There is a write-file
(source code) tool with parameters:
Parameter | Type | Required | Description |
---|---|---|---|
file_path | string | Yes | The absolute path of the file to write to. |
content | string | Yes | The full content that should be written to the file. |
But even more interesting is the smart-edit
/ replace
tool (source code):
Parameter | Type | Required | Description |
---|---|---|---|
file_path | string | Yes | The absolute path to the file to be modified. |
instruction | string | Yes | A clear, high-level instruction explaining the purpose of the change. This is crucial for the tool’s self-correction feature. |
old_string | string | Yes | The exact, literal text to be replaced. It should include several lines of context to ensure it’s a unique match. |
new_string | string | Yes | The exact, literal text to replace old_string with. |
While it may appear similar to Q CLI’s tool, notice the instruction
field. That hints at something more complicated happening under the covers.

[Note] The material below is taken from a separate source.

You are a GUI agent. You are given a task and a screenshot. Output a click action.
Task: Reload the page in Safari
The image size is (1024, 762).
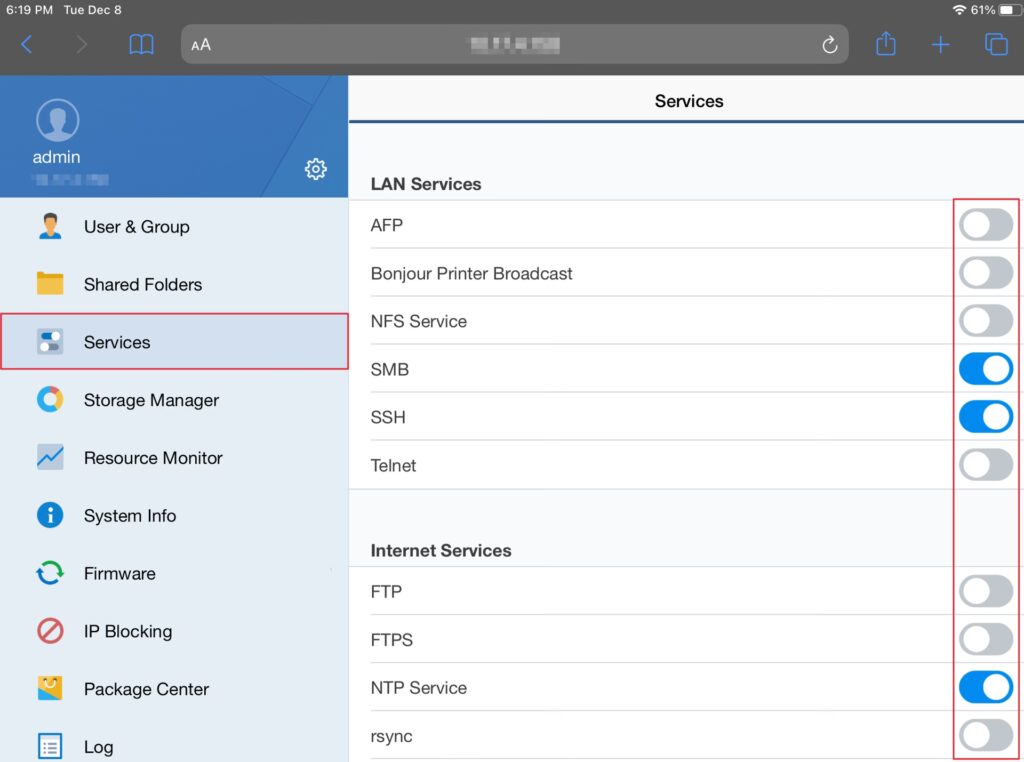(828, 45)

Digging into the code, I see that it implements a multi-step strategy to find the old_str
:
- Exact Match: First, it attempts a direct, literal string match.

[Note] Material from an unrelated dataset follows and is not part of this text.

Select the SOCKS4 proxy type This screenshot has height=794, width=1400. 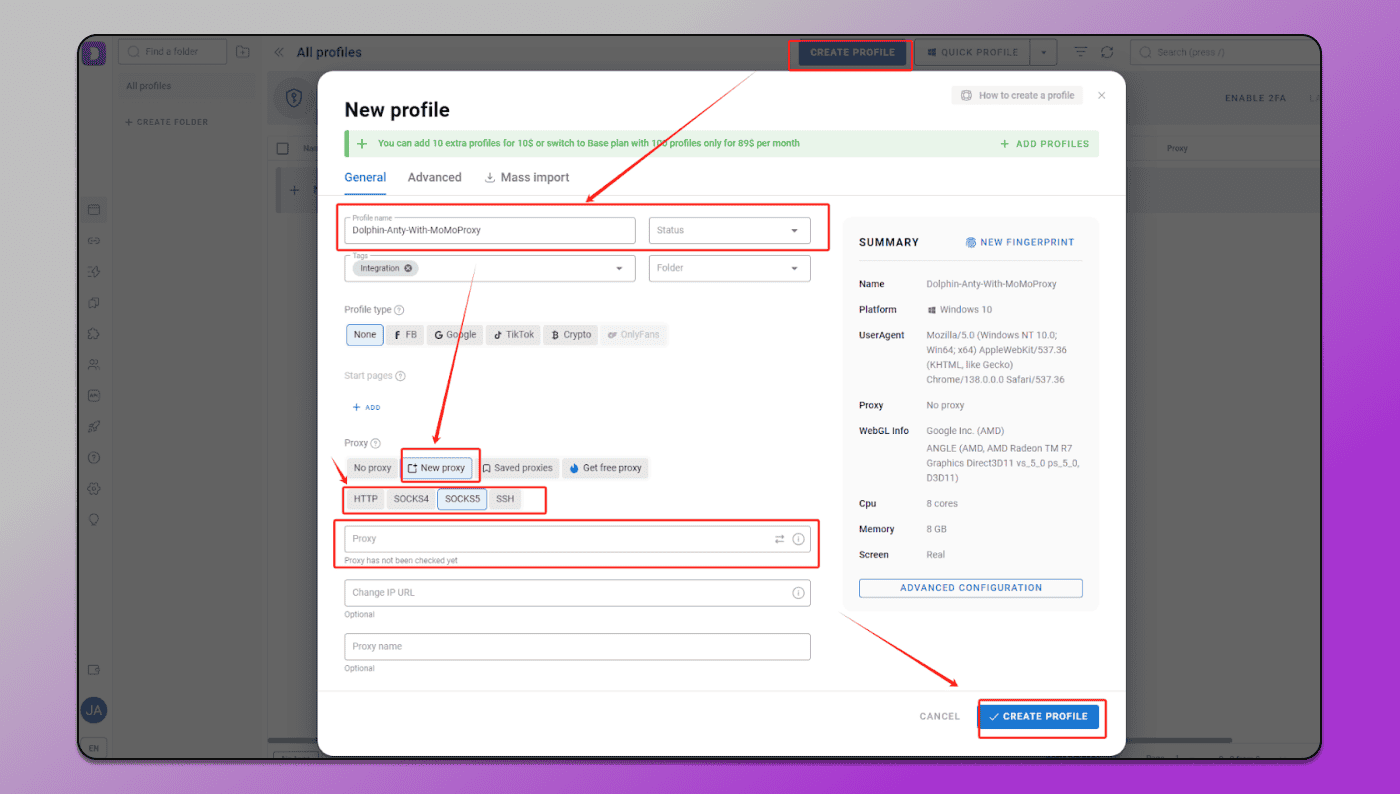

- Flexible Match: If the exact match fails, it tries a more lenient match that ignores leading/trailing whitespace on each line, which helps overcome minor formatting differences.
- Regex Match: As a final attempt, it constructs a regular expression from the
old_string
that is flexible with respect to the amount of whitespace between words or tokens.

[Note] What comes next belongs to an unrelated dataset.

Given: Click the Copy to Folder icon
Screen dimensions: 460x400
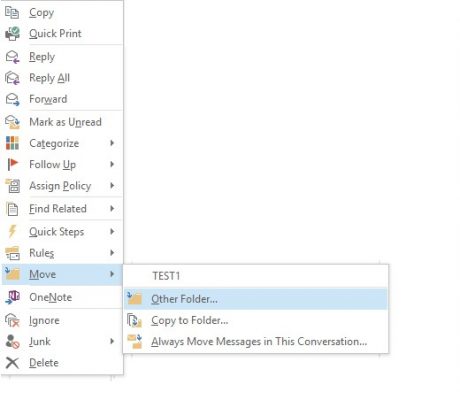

It also uses the instruction
for LLM powered self-correction: If all search strategies fail, the tool uses the provided instruction
to make another LLM call. It asks the second LLM to “fix” the original old_string
and new_string
to better match the actual file content, and then re-attempts the replacement.
Which one is better?
Compared to the bare-bones “find and replace”, Gemini has a more sophisticated tool that tries to use different strategies to fix any mistakes in the LLM’s input to the tool.
It seems like improving file editing tools is a low-hanging fruit that could improve the performance of any agent that needs to edit files.
The tools in Gemini CLI seem to follow some of the same best-practices that Anthropic recommends in their excellent guide: https://www.anthropic.com/engineering/writing-tools-for-agents.
More sophisticated file-editing tools
While I was digging into this, I realized that there are more sophisticated editing approaches out there.
I came across this startup: https://www.morphllm.com, which claims 98% first-pass accuracy (v/s 84% of search-replace), 50% fewer tokens, 12x faster time-to-merge.
I was curious about how that was possible. I didn’t get time to try it out myself, but this post on their website seems to explain how it works.
- Instead of having to generate old and new version of the code, it only asks the agent to generate the new code + some instructions explaining what is being changed.
- Within the tool call, you call their API and pass the instruction + new code + existing file content and it returns the updated file content.
- On their end, they use their embedding model to retrieve relevant parts of the code and a re-ranking model to sort the snippets. Then they use a fine-tunes Llama 70b model to actually apply the edits.
- They claim cost savings because your main model is producing fewer tokens (since it doesn’t have to generate old code). But, you have to add the cost of calling Morph itself (fast model is $0.8 / 1M input tokens and $1.2 / 1M output tokens). For comparison, Claude API pricing is $3 / 1M input tokens and $15 / 1M output tokens.
I hadn’t heard of this before, but another post on their website sent me to a deleted post from Cursor (I’ve definitely heard of that!), that describes how Cursor uses a similar approach for their file editing tool.
Conclusion
What looks fairly simple on the surface is actually quite a bit more sophisticated when you dig into the details. There is a lot of hype that surrounds new model releases, but I never see much discussion about how these subtle differences in tool implementations can change the performance and perceived efficacy of these coding agents.